According to the French anthropologist Jean-Loup Amselle, it was often colonial administrators and anthropologists who created ethnic groups in Africa, both driven (with different purposes) by the desire to classify local groups. Then, by applying different policies to different groups, they are born, become concrete, rigid and become real wherever they were characterized by fluctuating identities.

In Mali, some Peul settled down over time and gradually assumed Bambara identities and surnames. Then, due to historical or ecological events, they resumed nomadism and with it the old Peul identity.

However, if monographs are written where the Peul is defined as a nomad, pale-skinned and with Hamitic features and if different policies are applied to the alleged different groups, the difference is consolidated and everyone ends up being condemned to be what the others
think they are.

The increasing emphasis placed on cultures and identities, and their alleged roots, which characterises the current debate leads to growing attention to the local and localisms.

It then happens that some localisms, challenged by some elite with sufficient power, are inflated with global aspirations: regions want to become states, dialects languages and so on. All this is in the name of the so-called peoples or local cultures that claim autonomy from the nation-states. This is how many of the “ethnic conflicts” that seem to characterize our age arise and that often conceal, under the veneer of culture, very different impulses, very different interests.

South African apartheid has always appeared in our eyes as one of the most aberrant examples of ethnicisation in relations between groups. However, the French anthropologist Claude Meillassoux offers us an interesting and pointed reading of this device thanks to which South African capitalism has managed to make the most of local labour at minimum wages. Rather than South African blacks being ethnicised, they have been proletarianised.

The Tutsi / Hutu dichotomy was created by a differentiated colonial policy, which favoured one at the expense of the other. The conflict then becomes social, political and not ethnic.

In Africa there is often talk of the ethnicisation of politics, meaning that parties often express the interests of an ethnic group. In reality, those parties express the interests of some lobbies as such, not as ethnic groups. We are therefore faced not with an ethnicisation of politics, but with a politicisation of ethnicity.

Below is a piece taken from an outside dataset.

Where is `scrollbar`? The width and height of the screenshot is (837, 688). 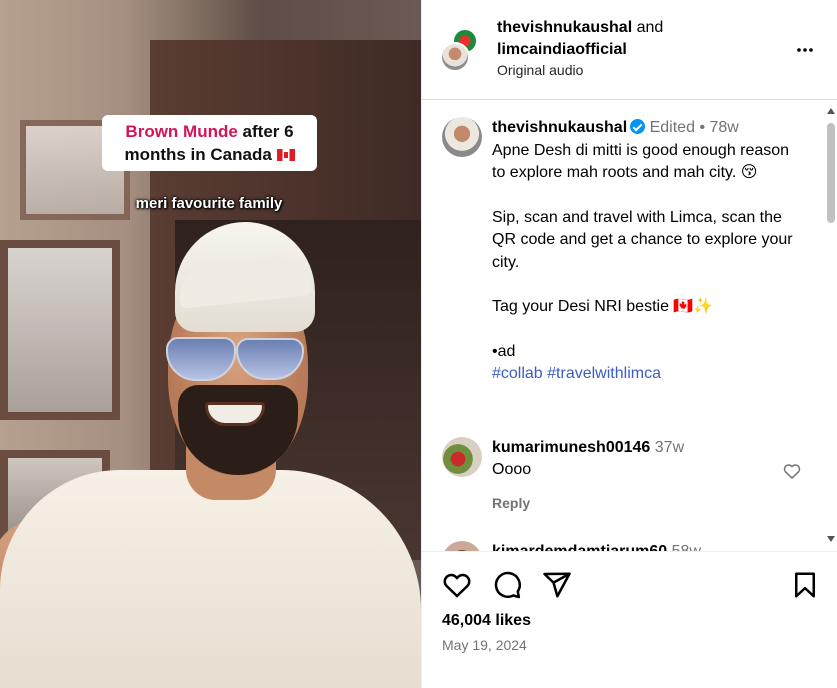
scrollbar is located at coordinates (830, 326).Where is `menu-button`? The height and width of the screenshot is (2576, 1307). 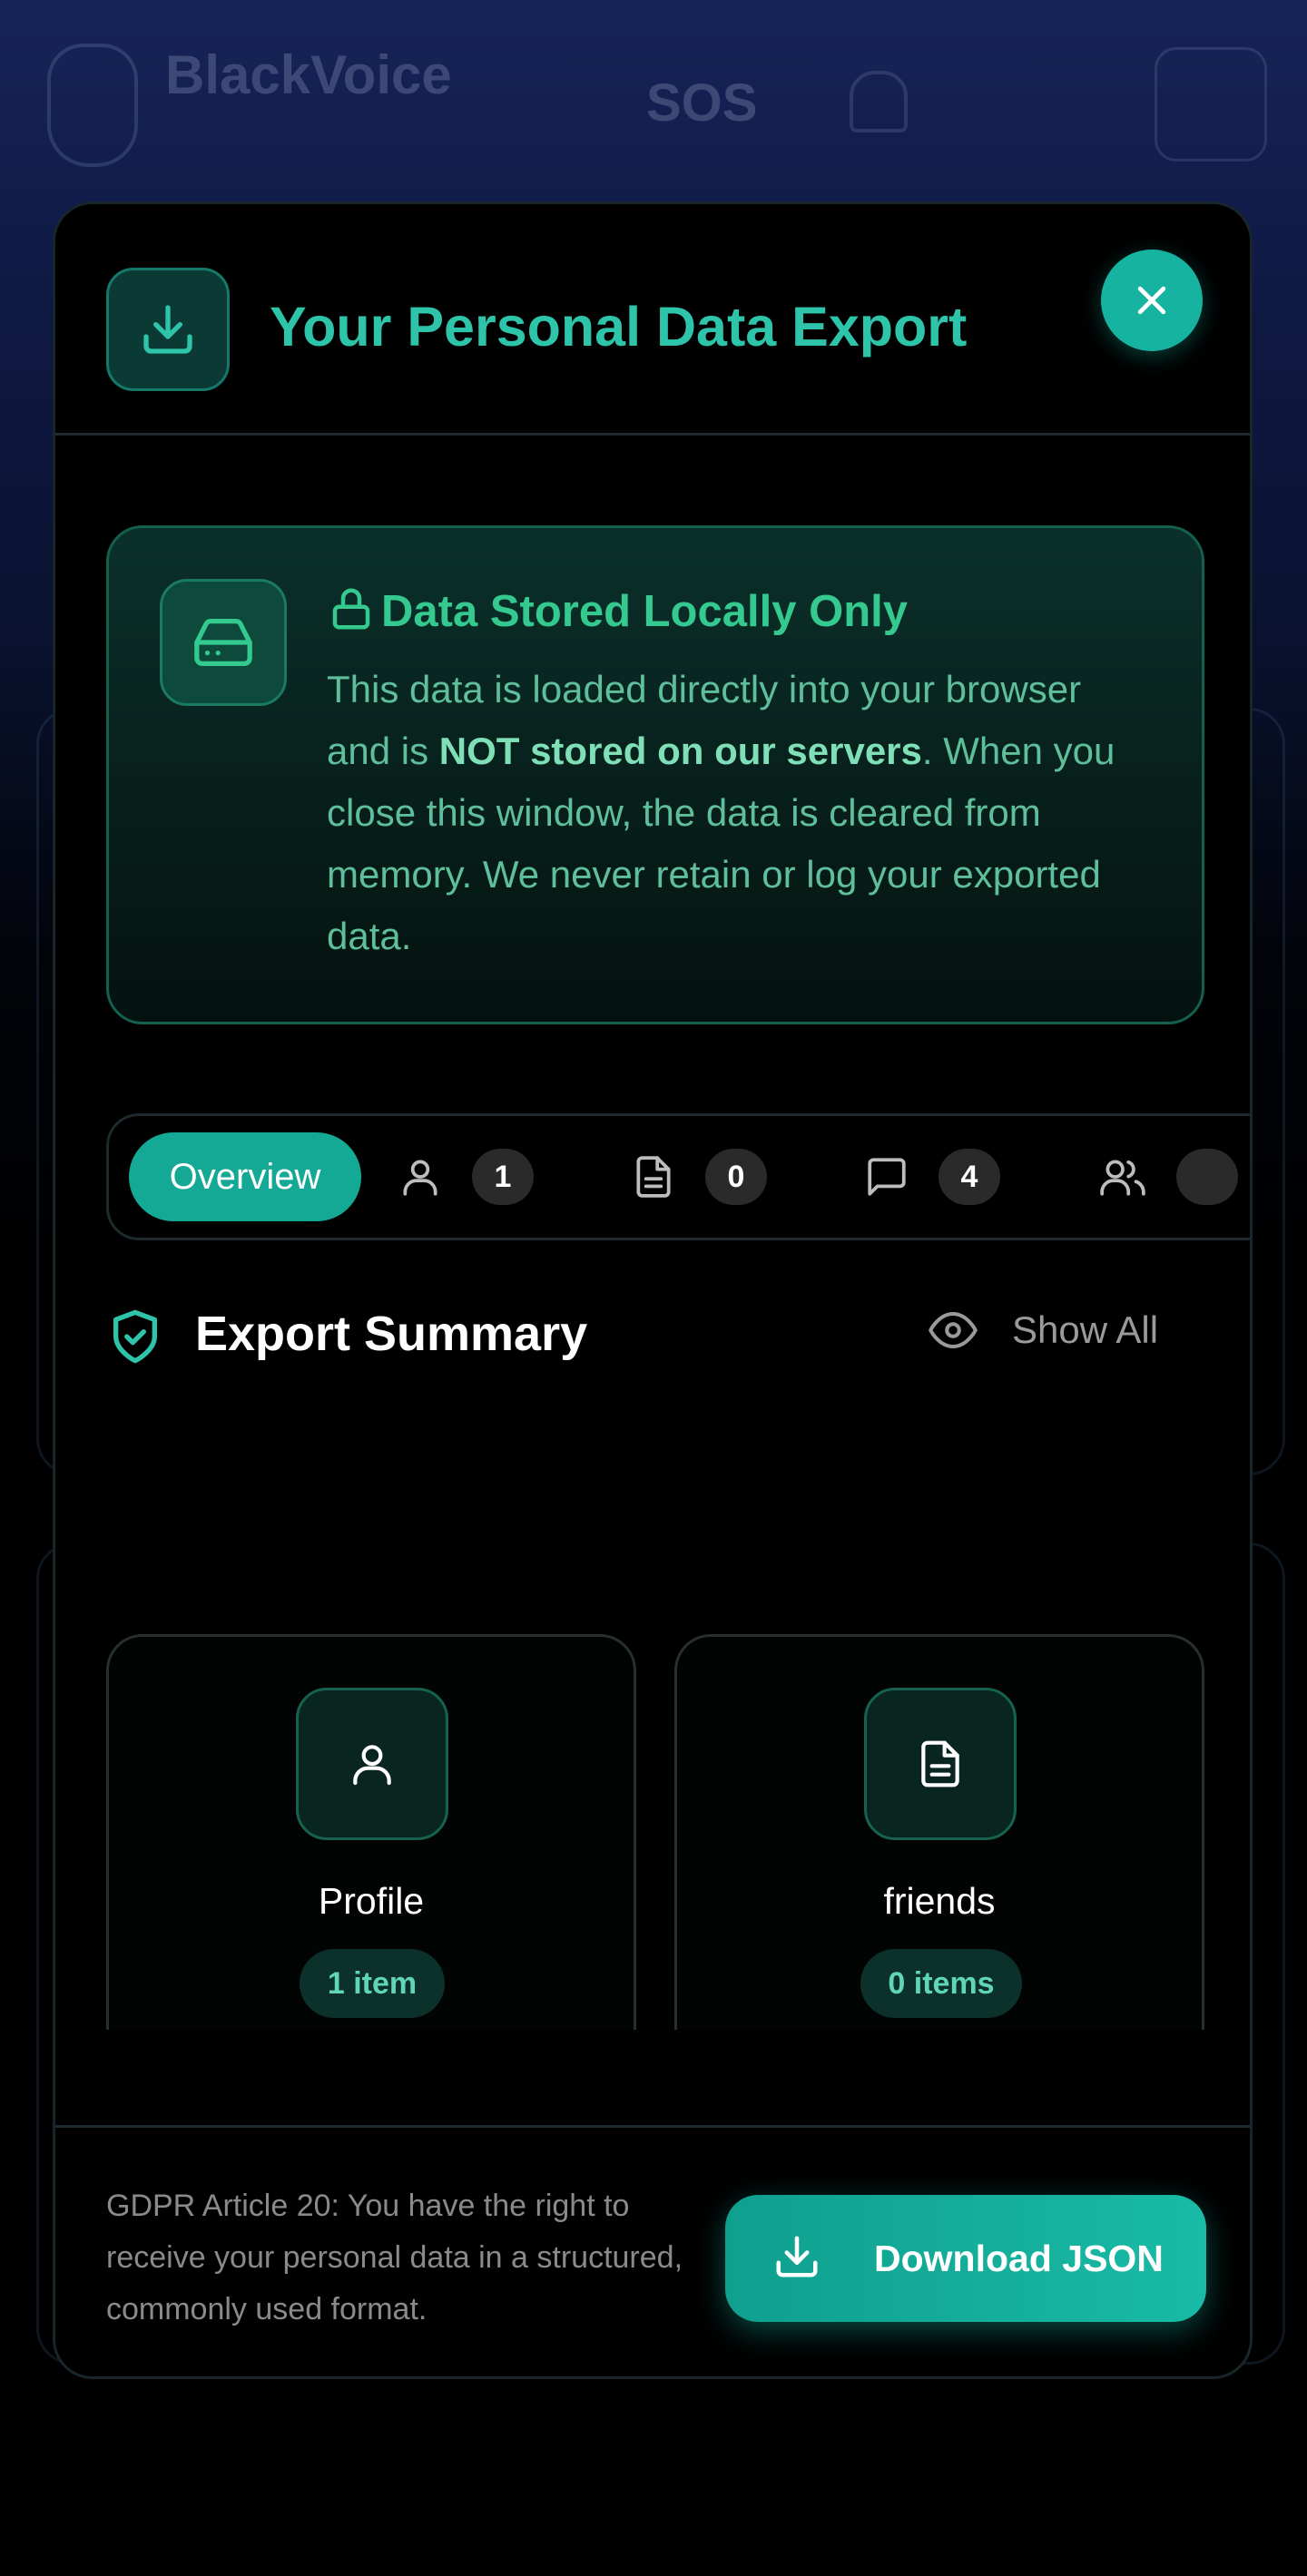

The competition for resources in many cases gives rise to organisational models that express, behind an ethnic guise, the demands of an interest group. In many countries, the economic decline and the consequent loss of jobs have caused the weakening of the political subjects who traditionally represented the workers and, in many cases, the discontent of the latter has been catalysed by political movements that have led to a class solidarity that could be defined as ethnic.

Humans rarely enter into conflict because they have different customs or cultures; usually, it is to conquer power, and when they do so, following ethnic alignments, it is because ethnicity becomes the most effective means to do so.